----- Available records -----

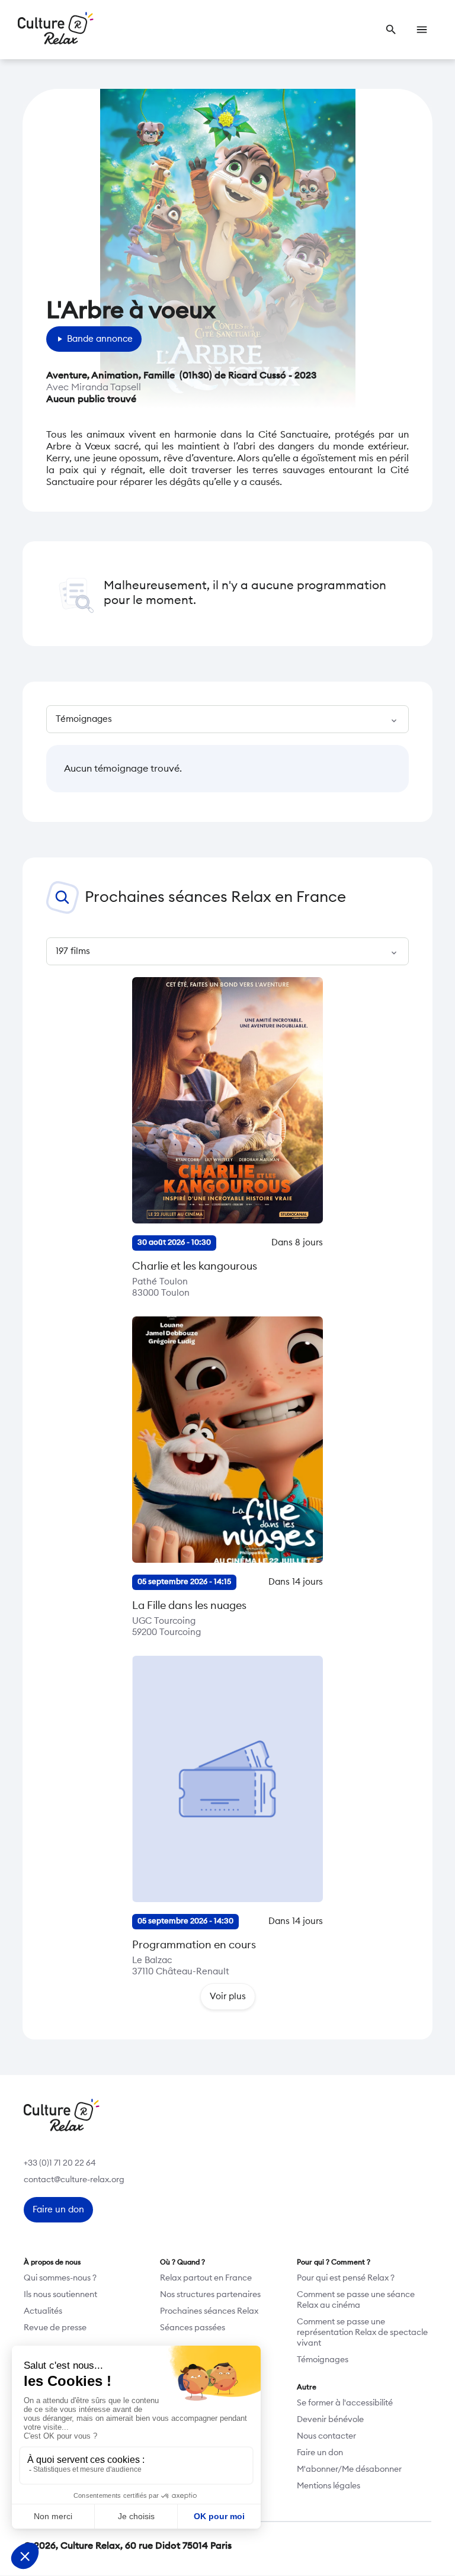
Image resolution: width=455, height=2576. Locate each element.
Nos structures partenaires (210, 2295)
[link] (391, 29)
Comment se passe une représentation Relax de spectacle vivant (362, 2332)
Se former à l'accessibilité (345, 2403)
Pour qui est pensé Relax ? (346, 2278)
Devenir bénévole (330, 2420)
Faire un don (320, 2453)
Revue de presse (55, 2328)
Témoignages (322, 2360)
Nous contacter (326, 2436)
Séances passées (192, 2328)
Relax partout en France (206, 2278)
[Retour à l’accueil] (56, 29)
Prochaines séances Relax (209, 2311)
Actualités (43, 2311)
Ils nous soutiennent (60, 2295)
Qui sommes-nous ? (60, 2278)
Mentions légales (328, 2486)
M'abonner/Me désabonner (349, 2469)
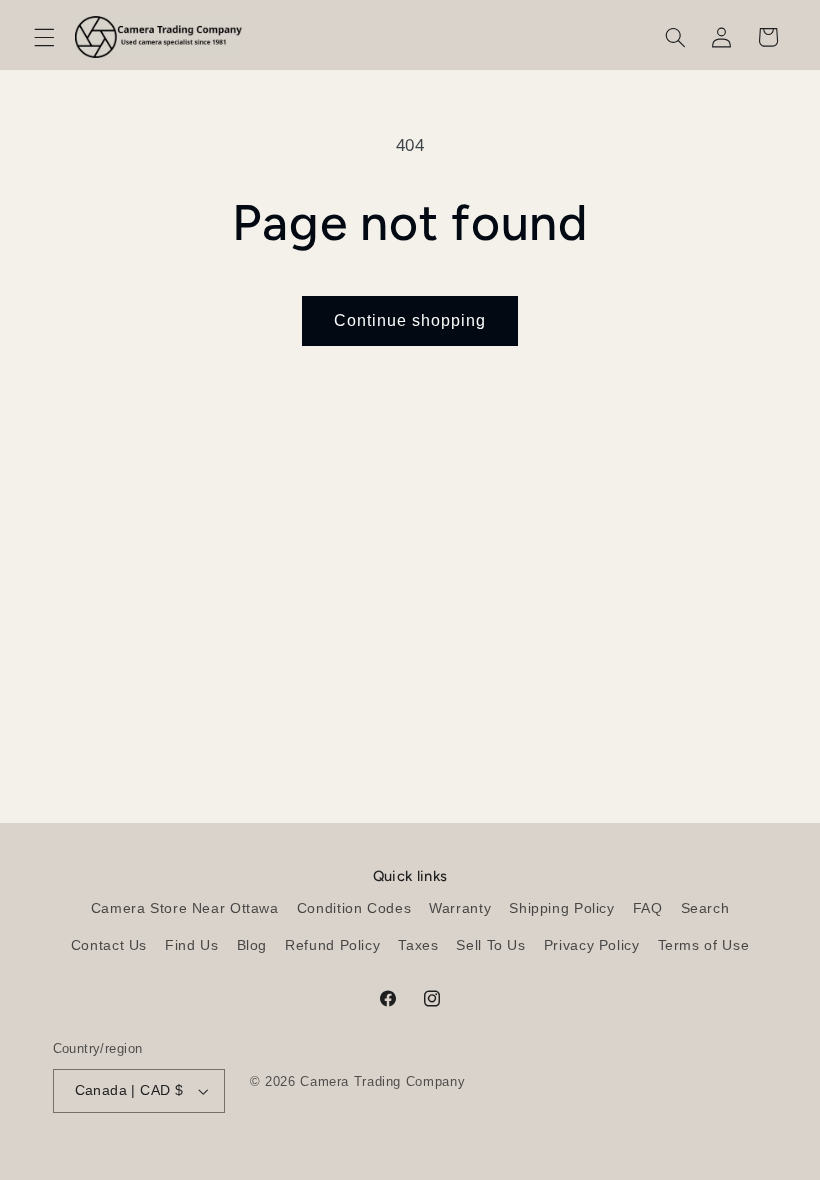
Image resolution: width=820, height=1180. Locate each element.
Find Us (191, 945)
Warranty (460, 908)
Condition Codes (354, 908)
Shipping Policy (561, 908)
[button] (44, 37)
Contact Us (109, 945)
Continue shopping (410, 320)
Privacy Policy (592, 945)
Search (705, 908)
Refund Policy (332, 945)
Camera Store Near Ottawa (185, 908)
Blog (252, 945)
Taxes (418, 945)
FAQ (648, 908)
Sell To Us (490, 945)
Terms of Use (704, 945)
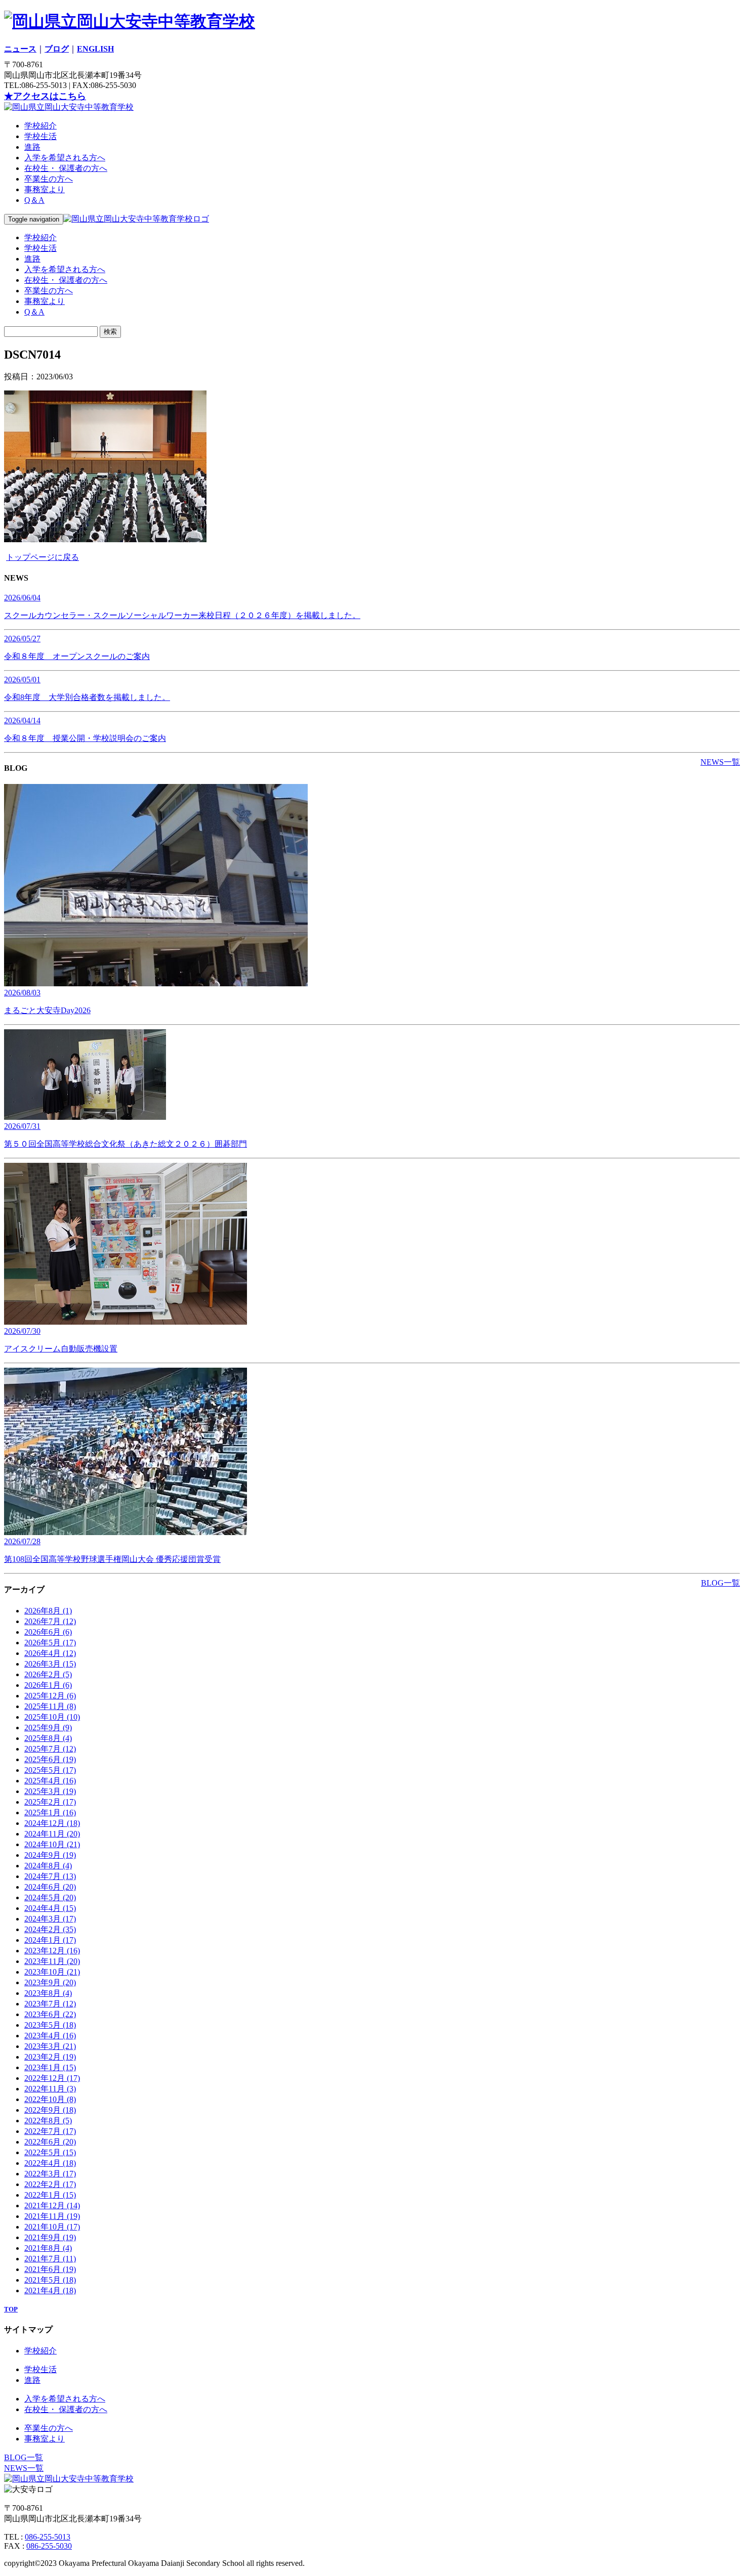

-----

Return every record above exactly as written, but drop the pictures.

Answer to the exercise:
Image resolution: width=455, height=2576. Locate each element.
Nos structures partenaires (210, 2295)
[link] (391, 29)
Comment se passe une représentation Relax de spectacle vivant (362, 2332)
Se former à l'accessibilité (345, 2403)
Pour qui est pensé Relax ? (346, 2278)
Devenir bénévole (330, 2420)
Faire un don (320, 2453)
Revue de presse (55, 2328)
Témoignages (322, 2360)
Nous contacter (326, 2436)
Séances passées (192, 2328)
Relax partout en France (206, 2278)
[Retour à l’accueil] (56, 29)
Prochaines séances Relax (209, 2311)
Actualités (43, 2311)
Ils nous soutiennent (60, 2295)
Qui sommes-nous ? (60, 2278)
Mentions légales (328, 2486)
M'abonner/Me désabonner (349, 2469)
Image resolution: width=820, height=1180. Locate each element.
Find Us (191, 945)
Warranty (460, 908)
Condition Codes (354, 908)
Shipping Policy (561, 908)
[button] (44, 37)
Contact Us (109, 945)
Continue shopping (410, 320)
Privacy Policy (592, 945)
Search (705, 908)
Refund Policy (332, 945)
Camera Store Near Ottawa (185, 908)
Blog (252, 945)
Taxes (418, 945)
FAQ (648, 908)
Sell To Us (490, 945)
Terms of Use (704, 945)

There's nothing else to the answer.